Mathew: Schlumberger uses best-of-breed applications and business systems. But our core enterprise system is of course SAP and we have different versions of SAP, including SAP ECC 6 and SAP S/4HANA. As I said, Schlumberger has many business lines and product lines across different countries. Currently, not all of this is maintained or managed to one enterprise ERP system, but we are currently transforming fully to manage and transact our business in one ERP SAP instance. With the core ERP as SAP, all other peripheral business front-end applications collect data and transact to SAP. Another critical area of focus is data analytics where we use a lot of reporting platforms include SAP Business Analytics on SAP HANA.
ASUG: Broadly speaking what are some of the main financial challenges that the oil and gas industry is facing right now?

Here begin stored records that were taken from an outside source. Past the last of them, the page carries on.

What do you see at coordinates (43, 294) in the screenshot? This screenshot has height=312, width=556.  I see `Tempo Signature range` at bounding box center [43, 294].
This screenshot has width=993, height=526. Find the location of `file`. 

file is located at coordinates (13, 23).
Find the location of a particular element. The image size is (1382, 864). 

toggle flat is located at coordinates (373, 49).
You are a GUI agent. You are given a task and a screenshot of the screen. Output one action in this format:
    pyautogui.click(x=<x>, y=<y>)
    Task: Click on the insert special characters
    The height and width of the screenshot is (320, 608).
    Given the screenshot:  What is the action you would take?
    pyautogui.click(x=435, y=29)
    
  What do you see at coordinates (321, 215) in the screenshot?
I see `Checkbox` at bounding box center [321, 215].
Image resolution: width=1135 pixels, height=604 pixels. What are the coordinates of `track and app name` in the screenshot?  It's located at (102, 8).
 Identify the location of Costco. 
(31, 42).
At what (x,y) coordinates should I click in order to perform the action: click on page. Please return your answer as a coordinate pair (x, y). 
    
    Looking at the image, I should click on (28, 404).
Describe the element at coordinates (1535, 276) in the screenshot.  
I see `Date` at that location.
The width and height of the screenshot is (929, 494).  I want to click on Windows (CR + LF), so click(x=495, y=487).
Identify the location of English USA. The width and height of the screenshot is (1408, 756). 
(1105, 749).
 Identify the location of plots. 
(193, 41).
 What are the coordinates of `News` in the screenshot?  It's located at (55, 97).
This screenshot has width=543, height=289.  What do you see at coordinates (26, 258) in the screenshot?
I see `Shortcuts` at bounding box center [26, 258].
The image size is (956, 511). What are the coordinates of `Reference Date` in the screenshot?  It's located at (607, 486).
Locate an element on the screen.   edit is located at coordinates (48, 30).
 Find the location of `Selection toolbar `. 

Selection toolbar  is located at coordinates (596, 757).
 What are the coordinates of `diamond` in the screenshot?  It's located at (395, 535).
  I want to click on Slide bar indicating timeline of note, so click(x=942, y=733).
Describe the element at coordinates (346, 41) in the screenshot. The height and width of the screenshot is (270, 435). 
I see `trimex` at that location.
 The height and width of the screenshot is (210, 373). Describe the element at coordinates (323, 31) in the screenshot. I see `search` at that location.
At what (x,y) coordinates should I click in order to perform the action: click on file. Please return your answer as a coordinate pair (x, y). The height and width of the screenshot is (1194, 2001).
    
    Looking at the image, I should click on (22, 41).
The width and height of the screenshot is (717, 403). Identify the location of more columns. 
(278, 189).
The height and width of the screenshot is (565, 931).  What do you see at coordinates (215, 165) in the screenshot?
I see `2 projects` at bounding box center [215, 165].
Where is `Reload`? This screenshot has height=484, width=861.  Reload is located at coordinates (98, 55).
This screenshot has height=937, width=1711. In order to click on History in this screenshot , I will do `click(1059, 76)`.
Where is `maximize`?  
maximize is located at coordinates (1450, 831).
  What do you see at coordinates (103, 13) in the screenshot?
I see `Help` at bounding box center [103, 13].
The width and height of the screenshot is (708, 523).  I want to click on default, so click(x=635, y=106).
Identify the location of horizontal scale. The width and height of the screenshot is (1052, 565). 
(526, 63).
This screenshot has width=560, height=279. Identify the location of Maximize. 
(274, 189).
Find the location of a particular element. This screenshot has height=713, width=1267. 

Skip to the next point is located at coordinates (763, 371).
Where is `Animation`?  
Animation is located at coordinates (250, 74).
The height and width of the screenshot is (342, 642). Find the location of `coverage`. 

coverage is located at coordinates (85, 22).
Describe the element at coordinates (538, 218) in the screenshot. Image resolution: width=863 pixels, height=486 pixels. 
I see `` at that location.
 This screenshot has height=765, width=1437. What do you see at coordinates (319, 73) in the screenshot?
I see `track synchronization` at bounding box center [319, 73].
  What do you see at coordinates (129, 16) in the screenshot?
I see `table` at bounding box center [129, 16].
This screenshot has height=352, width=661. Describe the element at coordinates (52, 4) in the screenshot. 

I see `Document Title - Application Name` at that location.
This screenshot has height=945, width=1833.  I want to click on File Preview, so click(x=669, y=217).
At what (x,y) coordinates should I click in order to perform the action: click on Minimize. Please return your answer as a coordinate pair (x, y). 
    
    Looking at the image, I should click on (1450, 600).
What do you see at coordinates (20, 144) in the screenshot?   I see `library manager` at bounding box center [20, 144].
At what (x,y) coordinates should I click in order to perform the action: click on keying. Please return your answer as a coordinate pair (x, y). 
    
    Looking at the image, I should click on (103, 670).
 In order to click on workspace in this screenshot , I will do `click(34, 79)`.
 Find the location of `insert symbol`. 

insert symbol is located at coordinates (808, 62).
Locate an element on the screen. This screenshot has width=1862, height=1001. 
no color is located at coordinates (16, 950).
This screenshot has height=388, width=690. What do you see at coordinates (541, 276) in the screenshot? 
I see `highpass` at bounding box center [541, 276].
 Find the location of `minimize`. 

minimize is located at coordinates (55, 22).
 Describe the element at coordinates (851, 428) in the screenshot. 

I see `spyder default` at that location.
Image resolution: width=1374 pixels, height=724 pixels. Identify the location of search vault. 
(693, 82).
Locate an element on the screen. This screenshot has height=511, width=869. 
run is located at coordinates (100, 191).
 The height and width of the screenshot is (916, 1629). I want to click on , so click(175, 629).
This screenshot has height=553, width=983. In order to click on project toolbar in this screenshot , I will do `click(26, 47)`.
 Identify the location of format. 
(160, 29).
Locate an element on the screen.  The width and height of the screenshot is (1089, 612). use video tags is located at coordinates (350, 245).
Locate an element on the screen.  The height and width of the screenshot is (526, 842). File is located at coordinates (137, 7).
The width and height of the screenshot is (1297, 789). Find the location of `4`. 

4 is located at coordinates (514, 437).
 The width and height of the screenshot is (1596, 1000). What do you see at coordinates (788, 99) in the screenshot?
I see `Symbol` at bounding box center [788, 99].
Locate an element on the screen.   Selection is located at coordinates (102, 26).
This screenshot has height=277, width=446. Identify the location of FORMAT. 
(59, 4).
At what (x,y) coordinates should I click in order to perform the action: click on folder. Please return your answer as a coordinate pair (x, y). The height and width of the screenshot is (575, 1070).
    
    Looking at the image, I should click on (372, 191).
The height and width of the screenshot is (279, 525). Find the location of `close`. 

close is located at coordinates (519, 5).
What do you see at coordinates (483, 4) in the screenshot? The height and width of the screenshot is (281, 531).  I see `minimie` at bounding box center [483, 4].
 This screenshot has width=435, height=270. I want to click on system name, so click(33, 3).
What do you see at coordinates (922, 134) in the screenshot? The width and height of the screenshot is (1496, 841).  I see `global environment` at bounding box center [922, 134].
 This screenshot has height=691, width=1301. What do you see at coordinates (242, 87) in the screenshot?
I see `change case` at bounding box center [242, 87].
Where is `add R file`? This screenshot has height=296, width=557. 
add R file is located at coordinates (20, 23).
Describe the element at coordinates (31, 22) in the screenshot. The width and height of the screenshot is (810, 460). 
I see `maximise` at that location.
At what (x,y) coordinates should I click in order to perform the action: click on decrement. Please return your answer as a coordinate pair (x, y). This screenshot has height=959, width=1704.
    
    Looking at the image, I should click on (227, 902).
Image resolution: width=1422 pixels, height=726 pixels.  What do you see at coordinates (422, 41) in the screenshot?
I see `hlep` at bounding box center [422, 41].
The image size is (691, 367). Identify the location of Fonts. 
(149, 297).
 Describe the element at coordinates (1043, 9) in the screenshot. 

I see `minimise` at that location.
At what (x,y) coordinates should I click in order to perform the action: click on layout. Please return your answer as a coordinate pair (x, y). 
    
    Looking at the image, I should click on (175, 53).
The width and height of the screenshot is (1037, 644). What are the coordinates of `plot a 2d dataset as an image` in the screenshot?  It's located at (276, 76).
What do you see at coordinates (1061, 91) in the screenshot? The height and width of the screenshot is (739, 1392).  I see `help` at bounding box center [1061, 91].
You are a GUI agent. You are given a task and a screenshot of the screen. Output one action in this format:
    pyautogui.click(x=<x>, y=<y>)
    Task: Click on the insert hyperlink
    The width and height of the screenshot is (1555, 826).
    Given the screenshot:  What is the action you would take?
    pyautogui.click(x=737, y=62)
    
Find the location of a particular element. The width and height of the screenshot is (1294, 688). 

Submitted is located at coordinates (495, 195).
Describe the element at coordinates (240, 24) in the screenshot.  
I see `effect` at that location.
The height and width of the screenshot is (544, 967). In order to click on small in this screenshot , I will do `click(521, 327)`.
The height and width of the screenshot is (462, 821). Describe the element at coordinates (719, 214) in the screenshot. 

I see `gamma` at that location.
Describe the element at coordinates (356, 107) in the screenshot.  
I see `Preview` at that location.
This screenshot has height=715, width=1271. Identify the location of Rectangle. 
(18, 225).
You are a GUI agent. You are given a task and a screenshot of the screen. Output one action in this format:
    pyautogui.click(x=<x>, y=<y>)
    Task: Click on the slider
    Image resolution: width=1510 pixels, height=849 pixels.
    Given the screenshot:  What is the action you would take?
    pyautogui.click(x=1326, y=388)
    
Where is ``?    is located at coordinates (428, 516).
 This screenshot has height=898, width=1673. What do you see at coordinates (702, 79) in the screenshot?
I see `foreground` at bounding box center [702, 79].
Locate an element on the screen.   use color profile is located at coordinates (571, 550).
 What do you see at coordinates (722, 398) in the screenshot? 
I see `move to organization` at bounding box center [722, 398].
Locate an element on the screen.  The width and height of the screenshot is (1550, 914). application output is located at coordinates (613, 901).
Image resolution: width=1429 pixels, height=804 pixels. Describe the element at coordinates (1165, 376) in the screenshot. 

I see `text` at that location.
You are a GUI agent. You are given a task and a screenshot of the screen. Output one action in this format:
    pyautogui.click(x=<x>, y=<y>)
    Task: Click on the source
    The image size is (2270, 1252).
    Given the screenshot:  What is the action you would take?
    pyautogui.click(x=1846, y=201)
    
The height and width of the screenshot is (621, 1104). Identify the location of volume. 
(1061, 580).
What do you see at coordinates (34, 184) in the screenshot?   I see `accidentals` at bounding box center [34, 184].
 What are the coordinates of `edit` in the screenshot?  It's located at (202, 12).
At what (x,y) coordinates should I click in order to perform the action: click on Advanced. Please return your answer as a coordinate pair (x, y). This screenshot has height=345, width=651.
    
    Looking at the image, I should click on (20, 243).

Mathew: One of the biggest challenges is around data and analytics. From a financial point of view, financial analytics is something that is growing. Your transactional volume and the needs of the business are growing day by day. If you give users raw data, they want to slice and dice that data into different dimensions and come out with different analytical reports that will help them in a lot of these strategic decisions.
But I think one of the biggest challenges that we normally see in a financial hub is meeting a lot of these management reporting needs, especially the ones that are highly time-sensitive. A great example is tasks that have an SLA (service level agreement) and need to be done within a specific time. But with all these analytics, processes, and functions working together and churning all this data, it often becomes a challenge to deliver accurate reporting on time. Normally, when this happens, you tend to add more human resources to facilitate such tasks. That's where you see a lot of repetitive tasks, especially in a company as large as Schlumberger. We need to think about how we can effectively, quickly, and accurately provide data insights to the business.
ASUG: Schlumberger has been going through some consolidation efforts. Can you tell us a little bit about those efforts and why you all decided to take that route?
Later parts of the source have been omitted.